Pretty quickly, we students were told to go get us a horse, any horse we wanted to work with, and halter them and lead them out into the arena. After the last session, I wanted to work with any horse on the property other than “Snowman,” the homely little pony from last week. I started down the barn aisle to get one, and found myself (not surprisingly) opening the door to Snowman’s stall.
I have been through this kind of learning experience too many times to fool myself into avoidance. It never works.
This time, I didn’t rush the initial contact. It was easier to read the horse without those six extra pairs of eyes watching me. This time, I could see that while Snowman can indeed be a mean little pony, he’s mean because he’s utterly terrified. That crazed, white-eyed look of his is NOT his natural state—not at all. It’s just that he cannot relax if there’s anyone—human or equine—in his immediate vicinity.

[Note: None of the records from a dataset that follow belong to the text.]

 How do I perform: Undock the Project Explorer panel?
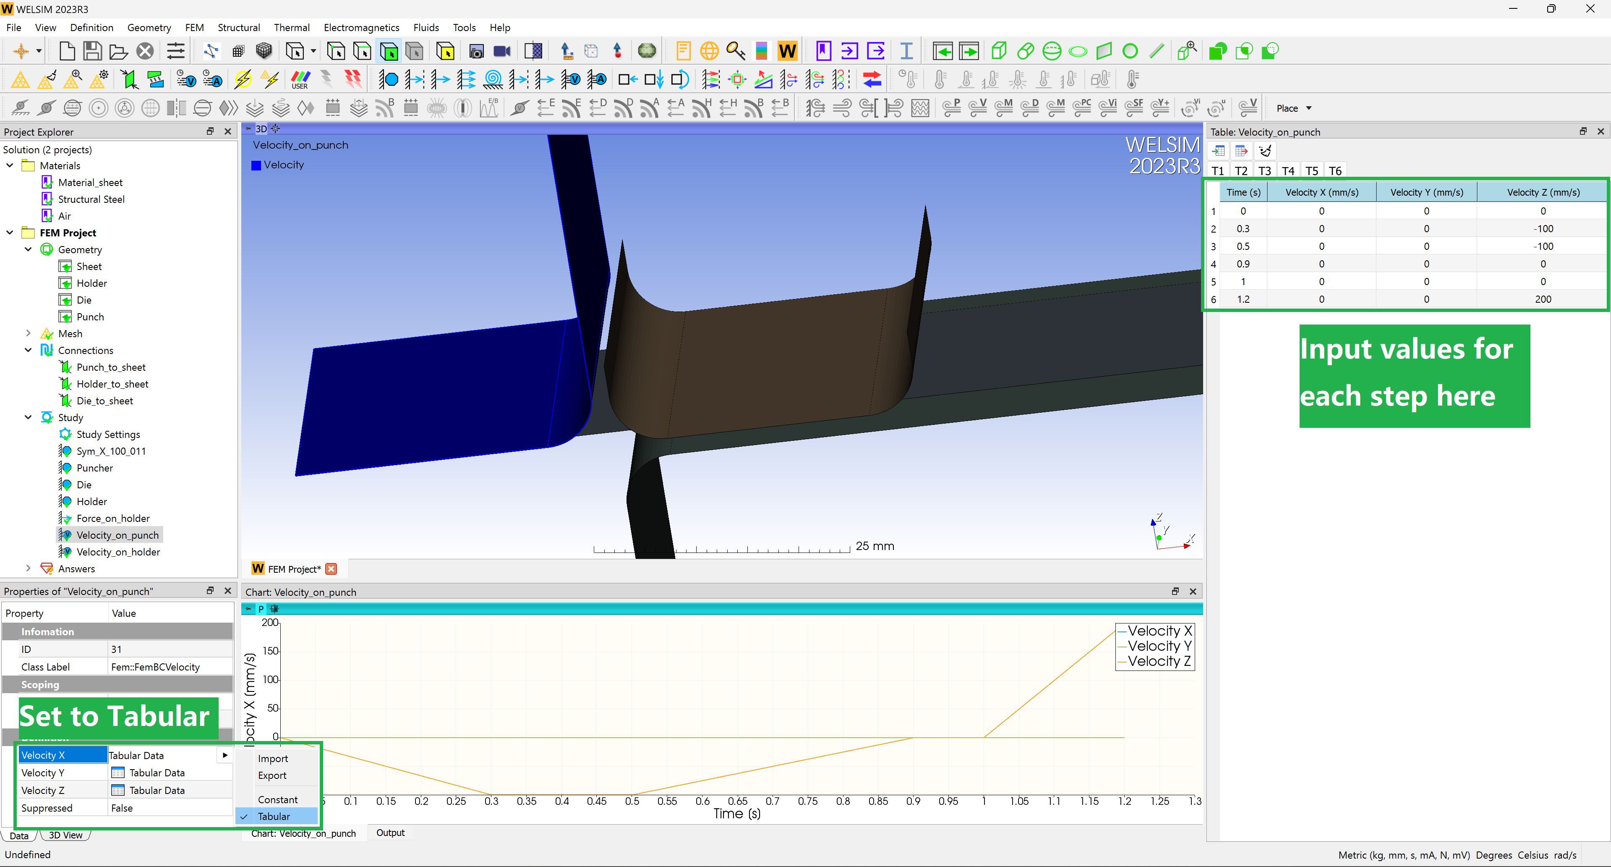pyautogui.click(x=210, y=131)
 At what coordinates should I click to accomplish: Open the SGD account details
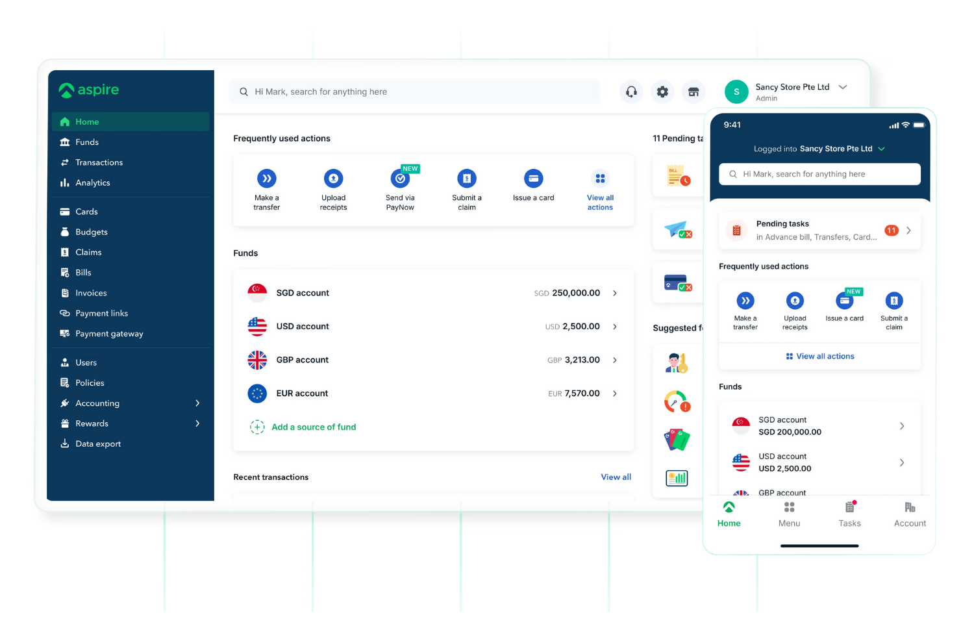[x=434, y=293]
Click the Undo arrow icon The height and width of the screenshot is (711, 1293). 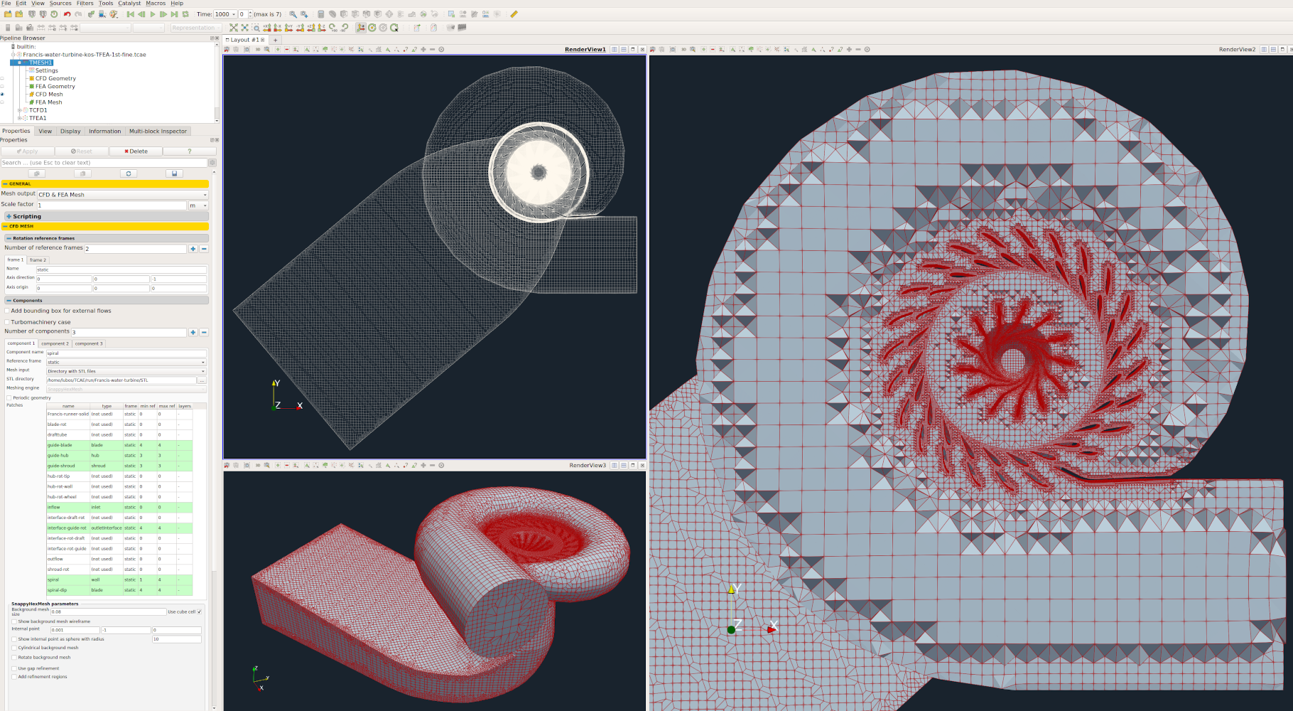coord(67,14)
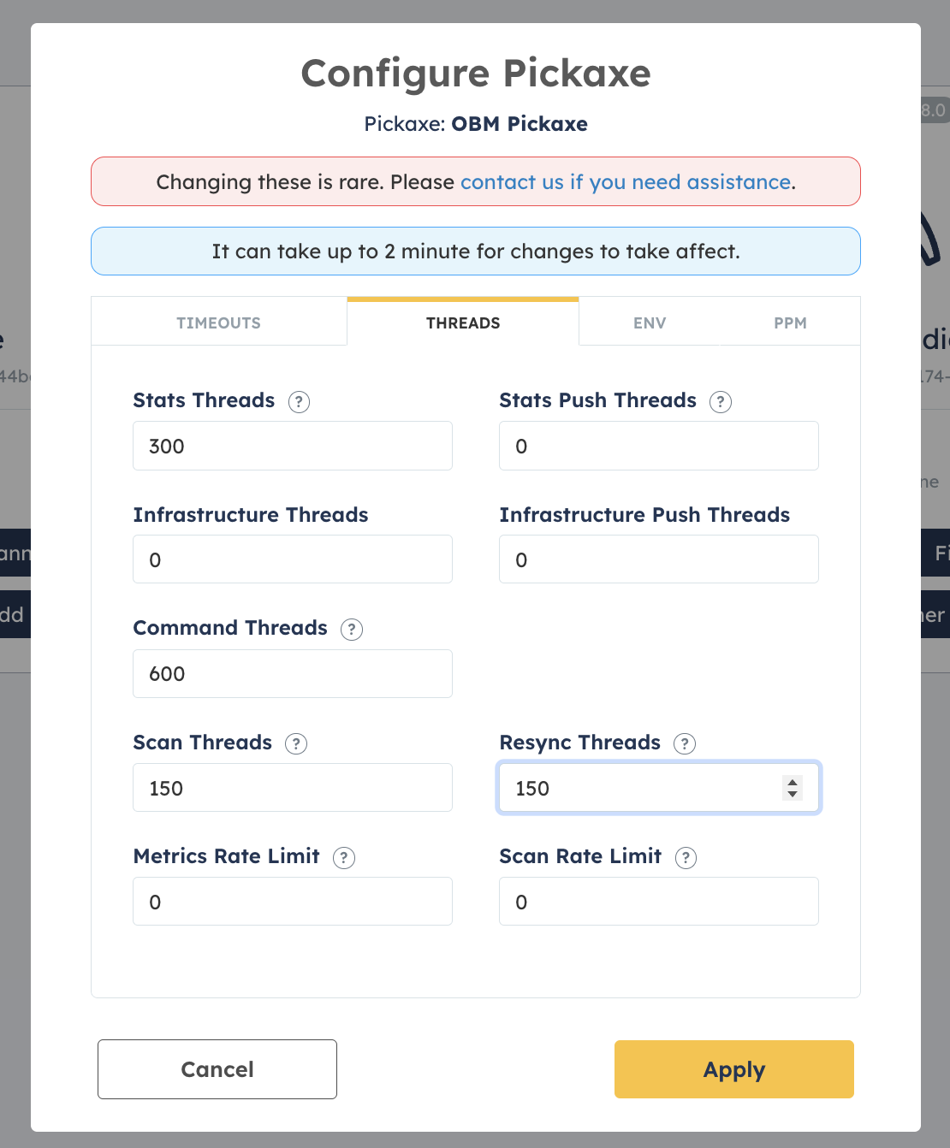Decrement the Resync Threads value with down arrow

[x=793, y=795]
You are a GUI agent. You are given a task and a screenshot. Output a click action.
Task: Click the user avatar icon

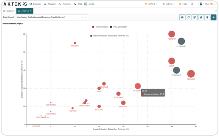point(201,4)
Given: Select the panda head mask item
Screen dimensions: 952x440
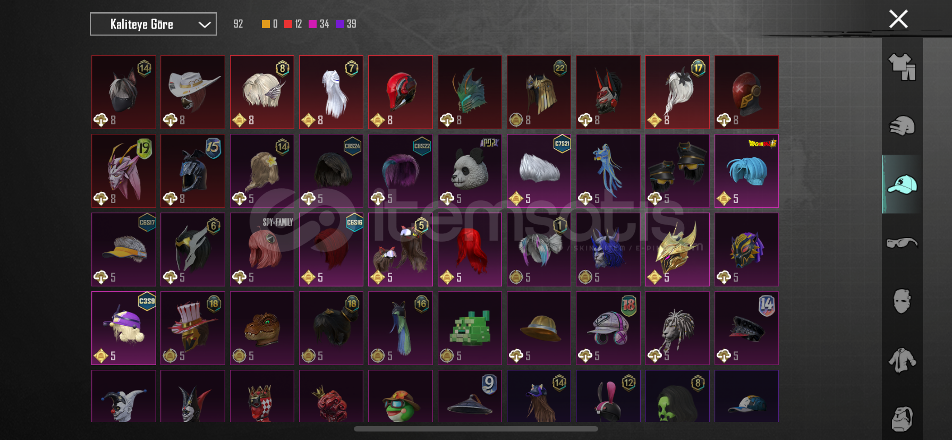Looking at the screenshot, I should [x=470, y=171].
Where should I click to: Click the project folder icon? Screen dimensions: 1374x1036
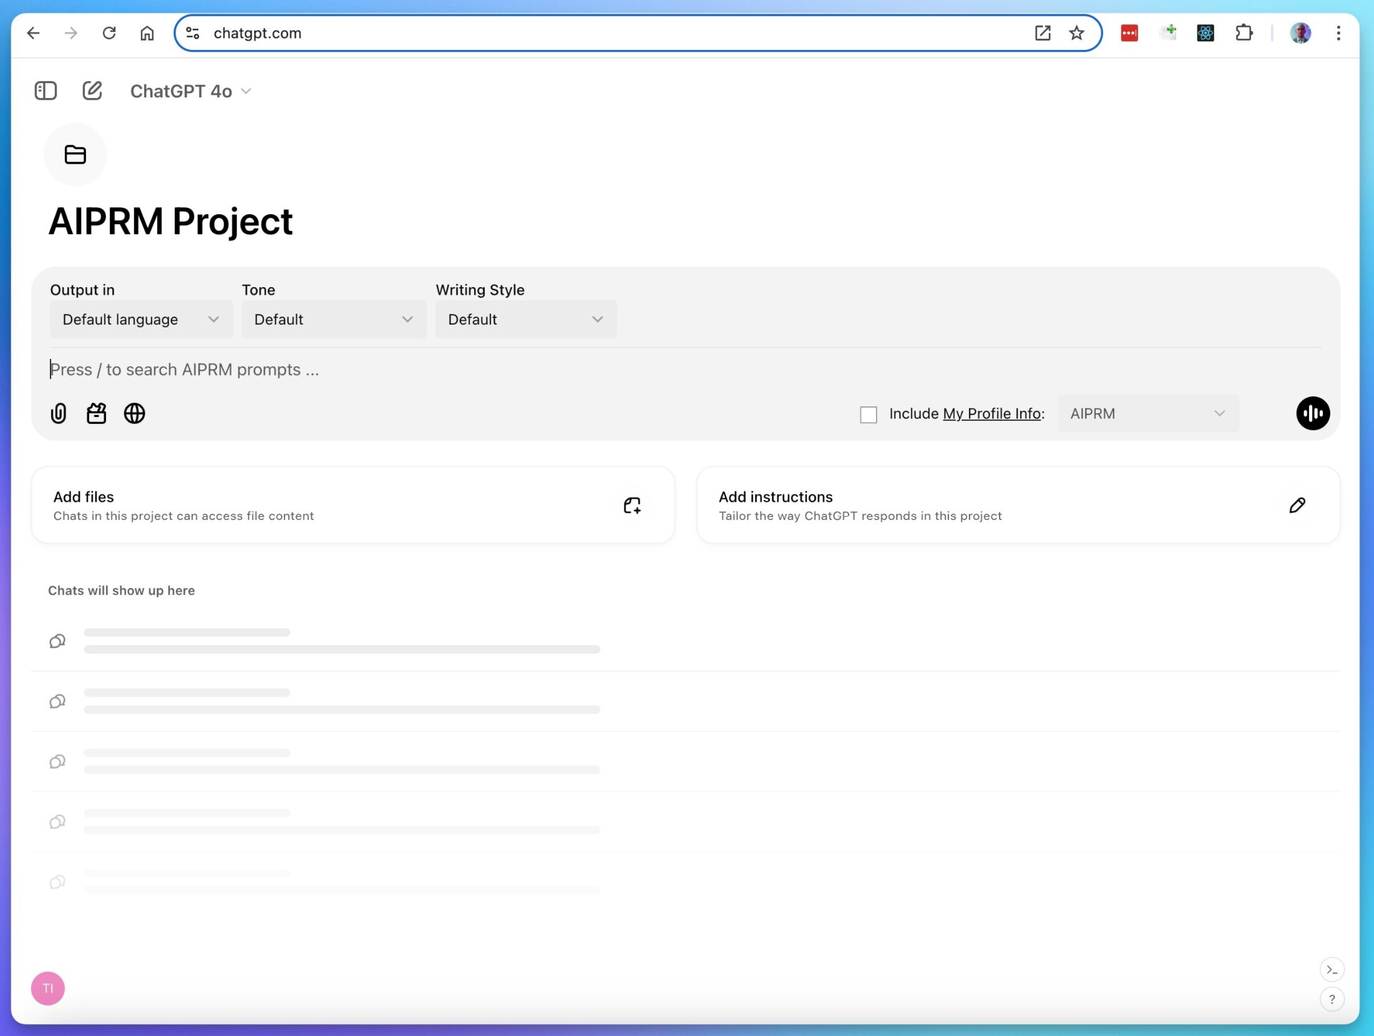[76, 155]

No nervousness on my part this time—that made our interaction easier. A couple of times during the haltering process (which probably took ten or fifteen minutes), he dropped his head and gave a big sigh, which didn’t happen last week, for sure! It went well, and this time I did make it all the way to flexing him—Da Boss was standing outside the stall for that part, and helped me get it pretty much correct.
Little Snowman is a stinker. He challenged me by changing sides without my asking, by insisting on walking behind me when I was leading him, by trying to run away when I asked him to move up next to me (where I could see him and he couldn’t bite), by insisting on trying to back out of the round pen without permission. These were his choices, for the most part. I hadn’t made too many mistakes yet.
But then the exercise of the night was introduced: using a training stick to ask the horse to yield his hindquarters and then back up, while we maintain a safe, four-foot distance from him. It’s a basic and very important safety move that a handler needs to be able to obtain from ANY horse. “Move your hind end away from me, and back up out of my space. Thank you very much.”
Hmmm…. I never use a stick any more with my own horses, and never got good at it back when I did use one.
Our first efforts resulted in a little white horse racing madly around me, trying to get away from me and my stick. Huh? That’s not what I had envisioned. Poor little tyke! When I would get him stopped and backing up, he was literally shivering with fright. I was horrified!
So eventually, I yelled for help, and Jay came over to explain what I was doing wrong (or at least the biggest things I was doing wrong!). He demonstrated, and although Snowman did run around, he wasn’t as frantic. After the backup, he came up to Jay with his head lowered, his eyes soft (!!), and practically glued his little head to Jay’s arm. That’s when I realized how desperate this little guy is to find someone he can trust. He just needs a leader to keep him safe, so that he can let his guard down.
So I tried it again, this time holding the stick correctly and asking in a fair and consistent way throughout the entire exercise. This time, Snowman ran less hard and backed up more willingly. It wasn’t perfect, but it was better, and the pony wasn’t shaking when we finished.
Keep my energy down, be fair and consistent, and give the horse time to respond before escalating my aids. These are so simple! And yet the effect on the horse is dramatic. They’re all things I know in my head and thought I was doing, but it was obvious that I was not doing them properly. I learned a lot!
I’m discovering there’s a serious downside to working only with my own little herd. I know my own horses way too well, and they are well trained. That’s great, but it also means that I can get sloppy without realizing it, because the horses behave so well even with sloppiness. That’s a credit to our bond, but it doesn’t help me with other horses who do NOT know what this is all about.
But I am proud of myself for one thing: Despite what I would have considered a dismal failure a few years ago—maybe even a week ago!—last night I was pretty happy with the evening because I learned not only new techniques but also was able to see more of what I need to work on. I could get genuinely excited about asking Jay, “Teach me a better way!” and not feel bad that I had to ask.
Maybe that doesn’t sound like much to some of my readers, but it’s HUGE for me: All my life it has seemed, to some part of my psyche, that I MUST BE PERFECT or something terrible will happen. That sense is fading quickly. What a blessing!
Yeah, I still have a big ego, but my ego and I are starting to part company a little more once in a while—just enough, and long enough, for me to step back and gain perspective on the situation I’m facing. That’s when real personal, spiritual growth can begin anew.